Empiezan a hastiarme los celos que volcarás en mí, pero lo compenso con los amaneceres que ya me has dado, aunque por más que me empeñe no encuentre motivo alguno para hacerlo. Quiero que sepas que el daño que aún no te he hecho lo hice sin querer. Que todas aquellas cosas horribles que te escupí fueron porque me dejé llevar y porque solo tú sabes cómo arañar mi alma.
Quiero que hasta el fin de tus días seas consciente de que jamás te perdonaré todo el dolor que todavía no me has provocado. Por ello hoy soy cobarde y dejo manifiesto impreso de ello. A pesar de todo, te ofrezco mi vida en un beso que nunca será tuyo porque lo mandé antes de que llegaras.
Te adoré tanto que no puedo dejar de releer las cartas que aún no me has escrito, ahora que todavía no me has dado la espalda y me has dejado tan solo que me siento la estrella más remota del universo, mirando mi propia sombra encogida de hombros. La misma que mañana temprano, el sol proyectará en el paso de cebra que una vez pisamos, mientras buceaba uno en la mirada del otro como si no existiera nada a nuestro alrededor.
Te quiero como jamás nunca podré volver a hacerlo, pero una vez más fuiste demasiado puntual, demasiado exacta.
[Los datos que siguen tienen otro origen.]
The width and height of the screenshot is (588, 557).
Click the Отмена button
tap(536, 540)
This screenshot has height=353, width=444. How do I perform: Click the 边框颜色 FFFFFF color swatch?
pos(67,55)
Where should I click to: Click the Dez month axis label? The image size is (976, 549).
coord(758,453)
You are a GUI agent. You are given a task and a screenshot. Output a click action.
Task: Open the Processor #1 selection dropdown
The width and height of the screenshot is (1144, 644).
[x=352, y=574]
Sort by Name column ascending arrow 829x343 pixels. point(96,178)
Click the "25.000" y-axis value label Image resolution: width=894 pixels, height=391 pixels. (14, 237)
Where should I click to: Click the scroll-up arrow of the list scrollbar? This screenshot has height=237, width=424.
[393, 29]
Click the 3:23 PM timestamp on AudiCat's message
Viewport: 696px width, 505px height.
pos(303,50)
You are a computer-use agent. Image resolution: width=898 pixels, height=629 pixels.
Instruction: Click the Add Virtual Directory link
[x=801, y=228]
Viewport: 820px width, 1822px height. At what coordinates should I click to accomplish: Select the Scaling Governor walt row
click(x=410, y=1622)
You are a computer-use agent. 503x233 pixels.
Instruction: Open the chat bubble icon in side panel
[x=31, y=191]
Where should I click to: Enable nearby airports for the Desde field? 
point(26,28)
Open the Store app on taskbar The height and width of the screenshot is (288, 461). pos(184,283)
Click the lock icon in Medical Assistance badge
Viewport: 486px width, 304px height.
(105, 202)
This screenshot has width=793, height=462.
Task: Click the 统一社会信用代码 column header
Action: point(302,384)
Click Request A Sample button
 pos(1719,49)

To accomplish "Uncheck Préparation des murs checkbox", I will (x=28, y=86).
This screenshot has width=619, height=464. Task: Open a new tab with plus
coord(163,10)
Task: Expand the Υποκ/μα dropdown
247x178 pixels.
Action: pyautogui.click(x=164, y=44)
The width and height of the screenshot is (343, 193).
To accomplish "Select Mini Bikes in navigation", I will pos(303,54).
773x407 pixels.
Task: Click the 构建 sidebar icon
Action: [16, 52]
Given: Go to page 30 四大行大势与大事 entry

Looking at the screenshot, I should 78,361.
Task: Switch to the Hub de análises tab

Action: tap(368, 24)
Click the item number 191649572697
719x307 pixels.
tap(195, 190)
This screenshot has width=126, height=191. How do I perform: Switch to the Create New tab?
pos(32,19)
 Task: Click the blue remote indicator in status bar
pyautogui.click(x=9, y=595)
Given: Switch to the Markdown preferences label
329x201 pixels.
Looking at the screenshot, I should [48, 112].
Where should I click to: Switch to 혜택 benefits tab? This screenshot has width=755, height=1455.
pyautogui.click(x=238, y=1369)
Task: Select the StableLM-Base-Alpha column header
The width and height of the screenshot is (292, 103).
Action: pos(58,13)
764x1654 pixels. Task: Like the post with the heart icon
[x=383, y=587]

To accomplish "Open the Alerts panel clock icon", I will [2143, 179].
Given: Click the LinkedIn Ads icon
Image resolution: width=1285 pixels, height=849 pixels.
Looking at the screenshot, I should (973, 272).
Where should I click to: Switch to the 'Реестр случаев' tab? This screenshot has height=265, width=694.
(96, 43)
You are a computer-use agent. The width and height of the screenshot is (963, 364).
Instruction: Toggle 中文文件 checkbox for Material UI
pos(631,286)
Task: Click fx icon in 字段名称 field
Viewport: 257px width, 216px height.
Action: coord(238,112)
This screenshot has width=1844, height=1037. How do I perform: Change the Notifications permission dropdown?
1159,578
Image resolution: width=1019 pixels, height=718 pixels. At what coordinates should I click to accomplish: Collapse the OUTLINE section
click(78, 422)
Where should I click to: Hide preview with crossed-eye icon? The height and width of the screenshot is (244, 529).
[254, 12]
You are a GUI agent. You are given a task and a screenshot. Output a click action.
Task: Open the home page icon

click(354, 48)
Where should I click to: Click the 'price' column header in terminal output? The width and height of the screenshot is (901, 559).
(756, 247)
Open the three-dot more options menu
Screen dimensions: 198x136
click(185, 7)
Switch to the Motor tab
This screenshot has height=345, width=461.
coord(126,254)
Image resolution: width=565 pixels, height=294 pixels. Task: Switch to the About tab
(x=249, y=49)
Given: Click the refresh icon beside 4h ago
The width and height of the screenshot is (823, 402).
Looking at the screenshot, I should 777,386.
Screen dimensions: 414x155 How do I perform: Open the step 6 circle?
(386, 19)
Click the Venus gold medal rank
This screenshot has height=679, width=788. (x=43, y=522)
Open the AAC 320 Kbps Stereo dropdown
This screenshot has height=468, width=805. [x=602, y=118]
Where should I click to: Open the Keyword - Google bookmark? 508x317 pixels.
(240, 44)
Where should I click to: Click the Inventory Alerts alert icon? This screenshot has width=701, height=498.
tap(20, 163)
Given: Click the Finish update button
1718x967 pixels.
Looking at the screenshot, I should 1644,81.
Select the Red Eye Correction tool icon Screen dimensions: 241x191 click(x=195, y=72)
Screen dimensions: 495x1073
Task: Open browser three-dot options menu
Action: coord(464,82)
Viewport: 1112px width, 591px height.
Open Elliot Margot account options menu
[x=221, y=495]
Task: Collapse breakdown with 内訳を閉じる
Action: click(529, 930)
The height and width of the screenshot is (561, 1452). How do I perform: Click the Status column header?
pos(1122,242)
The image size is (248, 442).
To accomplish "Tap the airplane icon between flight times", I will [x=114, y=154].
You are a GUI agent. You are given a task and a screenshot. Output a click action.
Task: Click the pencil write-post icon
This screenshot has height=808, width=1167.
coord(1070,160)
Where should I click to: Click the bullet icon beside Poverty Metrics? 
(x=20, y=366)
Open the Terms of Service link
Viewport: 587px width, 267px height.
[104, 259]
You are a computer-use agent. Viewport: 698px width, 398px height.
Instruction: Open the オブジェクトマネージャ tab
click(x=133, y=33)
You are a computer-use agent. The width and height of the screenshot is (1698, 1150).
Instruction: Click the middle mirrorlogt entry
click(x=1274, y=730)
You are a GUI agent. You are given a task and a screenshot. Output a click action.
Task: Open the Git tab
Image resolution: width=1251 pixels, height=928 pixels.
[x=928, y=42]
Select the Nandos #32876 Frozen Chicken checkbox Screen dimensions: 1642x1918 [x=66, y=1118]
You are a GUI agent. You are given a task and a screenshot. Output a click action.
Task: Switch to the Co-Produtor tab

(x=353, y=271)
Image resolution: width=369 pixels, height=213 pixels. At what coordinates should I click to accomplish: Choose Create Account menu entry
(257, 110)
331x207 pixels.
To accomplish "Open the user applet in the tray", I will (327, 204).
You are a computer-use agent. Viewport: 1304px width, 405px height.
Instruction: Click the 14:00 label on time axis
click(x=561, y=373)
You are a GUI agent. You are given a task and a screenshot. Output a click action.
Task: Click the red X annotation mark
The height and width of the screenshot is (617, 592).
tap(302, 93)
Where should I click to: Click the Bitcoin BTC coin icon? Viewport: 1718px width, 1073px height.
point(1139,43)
Y en tu ausencia de retraso e inexactitud, no he encontrado el momento en el que poder decirte que ya no puedo quererte porque me resulta imposible.
Y con esta forma de anticiparme reúno el valor para confesarte que nunca te merecí porque nunca fui tuyo. Ni de nadie. Tan solo del tiempo que, como una pesadilla, me traiga el recuerdo de quien fuiste para clavarte una y otra vez en todas mis heridas.
No descubro nada si te digo que el ser humano es un ser hostil por naturaleza que siembra su tierra con los cadáveres de sus iguales. No descubro nada si te digo que la guerra es la carta de presentación de nuestra raza desde que el mundo es mundo. No descubro nada si te digo que nunca dejarán de discurrir los ríos de sangre. No descubro nada si te digo que todavía no ha conocido el mundo un periodo de paz absoluta.
Y así seguirá mientras la maldad anide en el corazón de la especie.
Por qué, por qué, por qué. Vienes a joderme en el preciso momento que escojo yo para joderte a ti. Por no caer me siento y todo son demonios y sombras. Te vistes con las caras de otras, viertes en mí tus embrujos y me requiebras alrededor. Para qué, para qué, para qué. Qué coño haces aquí si siempre hay algo que hago mal. Deseo que te mueras; sí, tú. Que por no lastimarte te voy a dar la espalda y dar un salto al vacío. El suelo parece que supura ginebra, desangrándose como mis brazos. Apenas quedan cristales rotos en la ventana. Con las manos embutidas en los bolsillos, me alejo pensando en ti aun queriendo que desaparezcas, y en mi crispación los he llenado de agujeros.
Tengo los sentidos embotados de ese sabor ácido a impacto y a sangre. El vino acabado, bilis en la garganta y la ventana hecha añicos. Quise gritarte todo mi odio, pero se me iban a quebrar los dientes de tanto apretarlos. Habría podido matarte a puñetazos, pero decidí hacerlo con la habitación. Y luego arrancarme el pecho, arañarme los ojos y abrazarme a mí mismo hasta morir de amargura. Pero me asomé a la ventana, y de nuevo la brisa trajo aquella canción paseándose entre las aristas. Tus caras se difuminaban y ya no quise volver a entrar. Salté como en aquella ocasión, pero sin cristal alguno que pudiera herirme. Un suelo esponjoso como una nube acarició mis pies. Extendí los brazos con las palmas abiertas, ofreciéndome a la calidez de un sol recién nacido. Su luz bañó mi cara como un bálsamo, y dejé que de mis ojos cerrados fluyera la ira mejillas abajo. Tan solo estaba sonriendo. Y llorando. Llorando de amor.